Finished syrup at last!

Finished syrup at last!

News from the Sugarbush

First, the bad news: it looks like the season is probably coming to an end soon. We got some good temperature swings this week, but we didn't get very much sap. There's still time for that to change, and I'm determined to chase the season all the way to the end this year. But we had to cancel Saturday's boil because we didn't have enough sap, and that's likely to happen more frequently as the trees feel ready for spring. We'll be announcing any cancellations through this email list and through the Facebook page, so keep an eye out for those if you're planning to come down for a visit.

In better news, we were able to use the lack of boiling on Saturday as a chance to actually finish some syrup!
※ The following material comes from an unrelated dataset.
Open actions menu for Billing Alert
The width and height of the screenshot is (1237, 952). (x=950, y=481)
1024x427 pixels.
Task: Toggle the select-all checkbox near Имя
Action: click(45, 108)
We have a new filtering and canning system this year, and we're still figuring out how to use it. I completely forgot to take pictures, but I'll try to explain how it works:

During our sugarbush boils, we try to limit the concentrations in the pan 50-60% sugar. Finished syrup is around 67%. We pull it a little early because once it reaches those concentrations, it can sprint past the finish line surprisingly quickly, at which point it boils over and makes an enormous mess. Our biochar stove is fantastic at its job, but it's not something that lets you easily turn down the heat. So at the end of each day, we put the concentrated sap into half gallon jars, which go into the fridge until we're ready for a finishing boil.
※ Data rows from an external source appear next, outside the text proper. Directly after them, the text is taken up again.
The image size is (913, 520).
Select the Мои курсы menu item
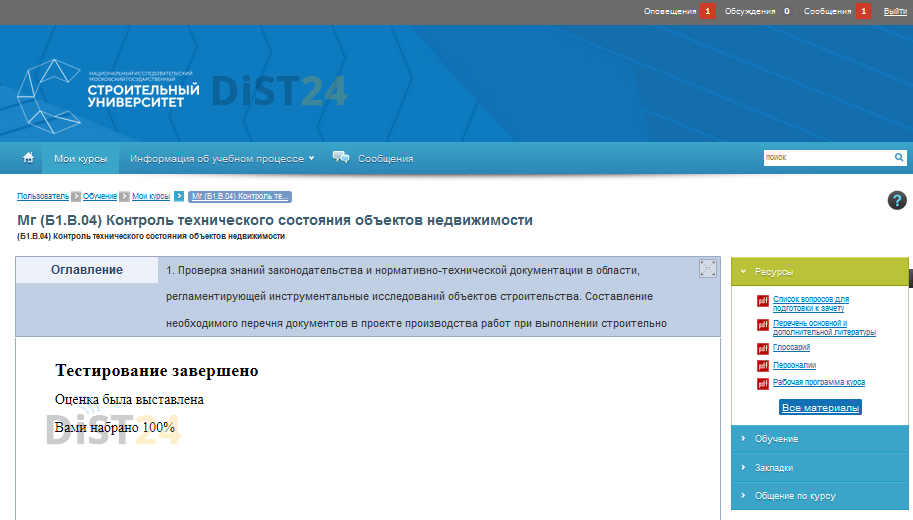coord(81,158)
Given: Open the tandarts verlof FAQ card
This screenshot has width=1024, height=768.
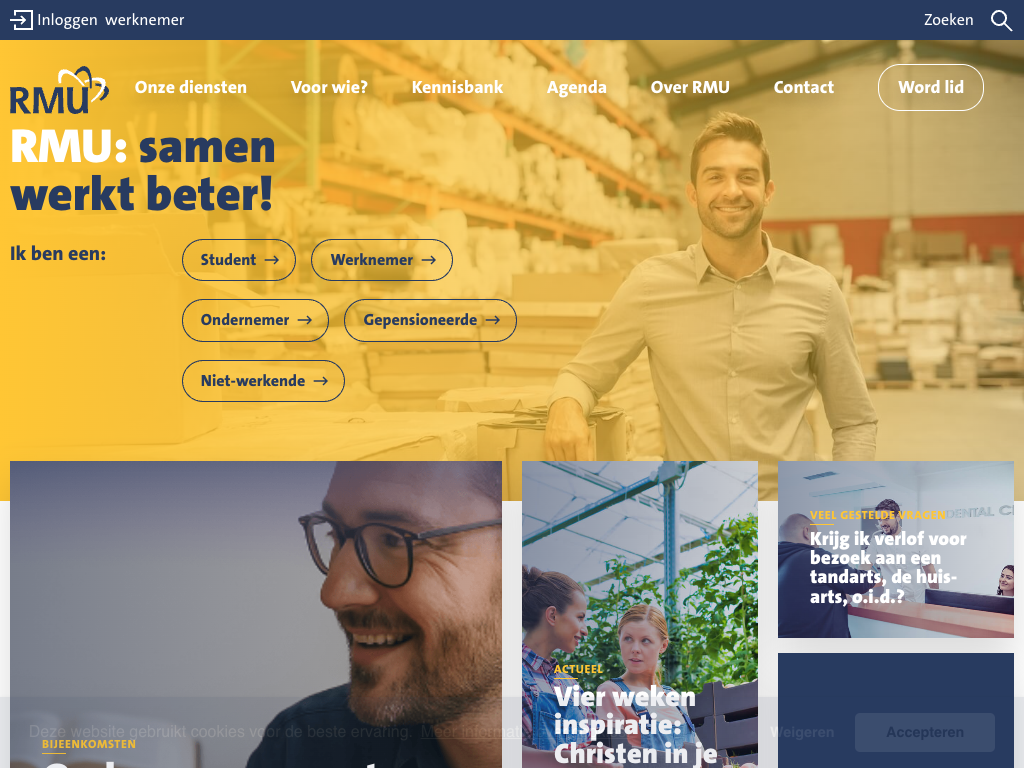Looking at the screenshot, I should coord(895,549).
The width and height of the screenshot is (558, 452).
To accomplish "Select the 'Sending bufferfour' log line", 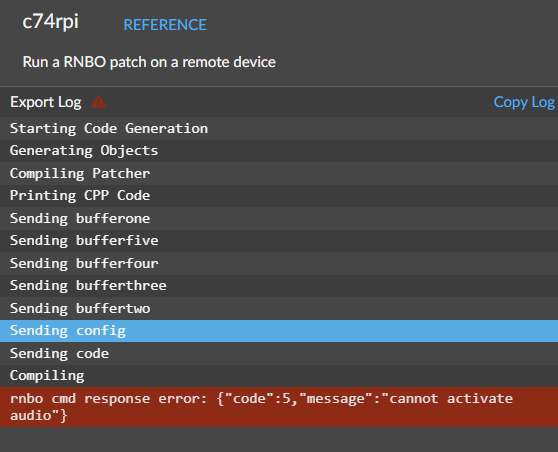I will point(279,263).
This is where our new maple canner comes in. The nearly finished syrup goes in the canner, which can hold up to 8 gallons of concentrate. It has two high-wattage electric heating elements that are controlled by a thermostat. It can operate in two modes. In boiling mode, it heats the concentrate continuously to boil off the last few percentage points of water. In canning mode, it uses the thermostat to maintain the syrup at a particular temperature. We boiled until the syrup was showing 67% on our refractometer, and then switched to canning mode for the filtering process.

When we're filtering finished syrup, we have a few goals. The main one is to remove the niter, or sugar sand, which forms from mineral deposits that precipitate out of the syrup as it boils. It's safe to eat, but it can add a gritty texture and cloudy appearance to the syrup. Syrup starts to form sugar sand any time it's heated above 190°F. So we need to keep the syrup hot enough to go through the filter, but not hot enough that it keeps making sand after it's gone through.

This is where the new canner comes in. We can set the canner to 185°F and know that we'll end up with clear syrup on the other side. We have a special high-temp, food-safe pump that can pump the hot syrup from the canner and push it through a filter canister that includes both an Orlon pre-filter and a stainless steel mesh layer. From there, it goes into a separate pot to wait until we're ready for bottling.

This is our first season using a finishing filter, so we're still figuring out how everything works. We had a lot of issues with the filter clogging before we'd finished filtering a batch of syrup. But the syrup came out looking clear and beautiful, and it's nice to finally have some jars of finished syrup (and the space in our fridge back.)

Other News of the Commons

Dance for Democracy proved a little more exciting than usual this week, when a dipsh*t kid decided to throw a cup of soda at my head. Luckily for me, I was able to duck before it hit me. Unluckily for him, I wear a head-mounted camera at these sorts of protests for exactly this reason. Back in Colorado Springs, we regularly had to deal with the Oathkeepers or Atomwaffen Division showing up to our protests, often with AR-15s. I still carry combat-rated tourniquets to protests in case the worst happens. So it takes a lot more than a soda-throwing dumb@ss to scare me off.

A white kid in a red plaid shirt is throwing a full cup of soda out the window of a white Toyota SUV. In the background, we see Montague Police truck, and the corner of Dowling and Water Streets in Montague.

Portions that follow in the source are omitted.